14 MARCH 1914, Page 27

"BOZ " AS A JOURNALIST.*

IN this bulky volume Mr. Fitzgerald, surely one of the latest left of all Dickens's old lieutenants on Household Words and AU the Year Round, gives a record of his fifteen years' intimacy with the master. We use the word " master " advisedly, for " Boz " is Mr. Fitzgerald's hero, and the whole volume is in reality a paean in his honour. However, the author's enthusiasm, though it has led him rather astray in the matter of length and repetition, has not prevented him from giving us some very vivid pictures of Dickens. There is a capital description of -his struggles with an enthusiastic parson, and of the way in which the great man contrived, in spite of his sufferings, to extract amusement out of the "D.D." or " dreadful Doctor." Amusing, too, is the sketch of "Boz's " imitation of the poet Rogers telling a story—in the voice which he "used for Mr.
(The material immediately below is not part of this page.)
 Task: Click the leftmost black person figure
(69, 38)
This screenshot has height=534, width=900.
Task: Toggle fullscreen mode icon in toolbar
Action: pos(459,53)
Justice Stareleigh at the Readings." Then there are interesting glimpses of other great names. John Forster looms through them, rugged, vain, and dominating. And there are some exceedingly vivid pictures of Carlyle. But perhaps the most valuable chapters are those (and they constitute the greater part of the book) in which Mr. Fitzgerald describes "Boz" in his relations with the two famous magazines. Here we have sight of many interesting personalities—some well known, some now forgotten. Our author is apt to look at them all through editorial spectacles, and to dwell more upon the difficulties which they caused the staff than on their actual achievements. Thus we hear of editorial troubles with Mrs. Gaskell and Harriet Martineau, while Mr. Fitzgerald is hardly fair to J. S. Le Pane, whose Uncle Silas is surely not his "one single success." The House in the Churchyard and Green Tea are still read by all who have any taste for the supernatural, and the former contains perhaps the best ghost story in the world. None the leas, it is pleasant to read these names in Mr. Fitzgerald's desultory chronicle, and to hear of Charles Alston Collins, author of that delightful work A Cruise upon Wheels, of his brother, the more famous "Wilkie," of G. A. Sala, and half a hundred others who flutter in the rays of the central sun, the exuberant, irresistible, generous, masterful "Boa."